> PASSAGE GIVEN:
((

Under the Net Investment Returns (NIR) framework introduced in Financial year 2009, the Government can spend up to half of expected real returns from assets managed by the Monetary Authority of Singapore, state investment firm Temasek Holdings, and the GIC.
In FY2016, the NIR contribution (NIRC) overtook corporate income tax collections for the first time to become the Singapore’s largest source of revenues. It is expected to contribute about S$15.9 billion to national coffers in FY2018.
Some MPs and observers have suggested increasing the NIRC cap to boost national coffers, or tapping on the Republic’s past reserves through revenue from land sales, which are currently excluded from budgetary spending.
But the crux of the Budget goes “beyond the numbers”, Mr Lee said in Mandarin.
“It is about investing for the long term, for our future generations.”
The current generation has a “responsibility” to pass on a larger sum of reserves to the future generation than what it had inherited from Singapore’s pioneers, he added.
Mr Lee said the Government has decided on the “prudent, responsible, long-term approach” of raising the goods and services tax (GST).
“We are responsible not just for making it work ourselves, but for making it work for the future generations... Their futures depend on us, the present generation, acting on their behalf... making wise and far-sighted decisions in their interest,” added Mr Lee.
During the Budget statement delivered last month, Finance Minister Heng Swee Keat announced a 2-percentage points hike to the GST, which will set in sometime between 2021 and 2025.
Mr Lee added that announcing the GST hike ahead of time is “the responsible way” for Singaporeans to plan ahead and understand why it is “necessary and justified”.

))

> TASKS FOR THIS EXERCISE:
A. In one to three sentences, explain why, according to the passage on Singapore's Budget, Mr Lee says the GST hike was announced ahead of time.
B. Please write out the stretch of the passage on Singapore's Budget from "Some MPs and" through "pioneers, he added.", word for word.
The records are separate material, unrelated to the passage on Singapore's Budget.

> EXTRACTED INFORMATION:

((

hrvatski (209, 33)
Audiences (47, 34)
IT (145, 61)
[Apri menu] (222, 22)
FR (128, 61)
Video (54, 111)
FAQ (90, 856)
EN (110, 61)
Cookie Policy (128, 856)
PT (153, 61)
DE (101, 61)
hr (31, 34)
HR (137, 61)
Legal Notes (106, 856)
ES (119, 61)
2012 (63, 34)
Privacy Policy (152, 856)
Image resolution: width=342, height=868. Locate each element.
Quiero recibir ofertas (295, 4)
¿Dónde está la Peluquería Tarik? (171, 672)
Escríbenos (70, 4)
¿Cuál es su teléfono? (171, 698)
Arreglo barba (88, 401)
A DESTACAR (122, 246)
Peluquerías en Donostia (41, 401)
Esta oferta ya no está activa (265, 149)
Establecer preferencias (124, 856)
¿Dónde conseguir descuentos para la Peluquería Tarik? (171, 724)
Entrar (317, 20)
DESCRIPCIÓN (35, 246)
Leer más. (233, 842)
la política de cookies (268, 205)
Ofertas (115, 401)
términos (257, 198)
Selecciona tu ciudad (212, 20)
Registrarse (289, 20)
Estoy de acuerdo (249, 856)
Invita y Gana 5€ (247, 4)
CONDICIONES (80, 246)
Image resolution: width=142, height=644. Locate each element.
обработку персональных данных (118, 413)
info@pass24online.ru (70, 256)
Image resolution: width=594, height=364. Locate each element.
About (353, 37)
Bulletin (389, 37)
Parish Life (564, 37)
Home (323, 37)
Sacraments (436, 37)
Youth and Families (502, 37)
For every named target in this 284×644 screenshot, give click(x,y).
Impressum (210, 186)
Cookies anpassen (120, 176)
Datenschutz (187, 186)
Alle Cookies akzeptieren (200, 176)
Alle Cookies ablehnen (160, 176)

))

> ANSWERS TO THE EXERCISE:
A. Mr Lee says announcing the GST hike ahead of time is "the responsible way" because it lets Singaporeans plan ahead. It also lets them understand why the increase is "necessary and justified".

B.
Some MPs and observers have suggested increasing the NIRC cap to boost national coffers, or tapping on the Republic’s past reserves through revenue from land sales, which are currently excluded from budgetary spending.
But the crux of the Budget goes “beyond the numbers”, Mr Lee said in Mandarin.
“It is about investing for the long term, for our future generations.”
The current generation has a “responsibility” to pass on a larger sum of reserves to the future generation than what it had inherited from Singapore’s pioneers, he added.